Sábado de la 9ª Semana
Inmaculado Corazón de María
EL CORAZÓN AGRADABLE A DIOS
Dios tendrá que mirar muchas veces el corazón egoísta, rencoroso y manchado de los hombres. Afortunadamente hay un corazón plenamente agradable a Dios: el Corazón inmaculado de la Madre del Amor hermoso. En su corazón mora en plenitud el Espíritu Santo. Dentro de su Corazón acoge y mora la Palabra de Dios, las acciones, la cruz y el gozo de su Hijo: «Su Madre conservaba todo esto en su corazón» (Lc 2,51).
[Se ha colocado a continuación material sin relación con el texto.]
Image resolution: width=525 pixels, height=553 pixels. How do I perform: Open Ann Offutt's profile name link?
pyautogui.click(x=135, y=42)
En el Corazón de María radica también la solicitud amorosa por todos sus hijos y la angustia materna de la que sufre cuando nos ve que vamos por caminos de perdición y esclavitud. Ella es la nueva Judit por la que Dios aniquila a los enemigos de su pueblo (Jdt 13,17). Ella nos dice con más razón que a Jesús Niño, perdido y hallado en el Templo: «Mira, que tu Padre Dios y yo te buscábamos angustiados» (Lc 2,48). Ella se esfuerza para detener nuestra ruina (Jdt 13,20).
Te damos gracias, Señor Jesús, por habernos dejado como Madre nuestra a María. Dale gracias porque ha querido aceptarnos en su Corazón maternal. Desde el templo de su Corazón inmaculado oramos con Ella por todos sus hijos y Te pedimos que nos des un corazón parecido al suyo, que sea agradable a tus ojos. ¡Oh Dios, Tú que ves nuestro corazón, danos un corazón, como el de María, nuevo, limpio y lleno de tu Espíritu Santo!
«Consagrad vuestros corazones y vuestras vidas al Corazón de mi Madre. Ella intervendrá en vosotros y ordenará todo lo vuestro para que cumpláis con perfección mi querer y me deis gloria. Ella no se queda con nada de lo que le entregáis. Lo purifica y me lo ofrece a Mí. Amadme desde el Corazón de mi Madre y con su amor, tierno y suplicante».
«El Pan de la Palabra dánosle hoy» Ciclo B – Ceferino Santos S.J.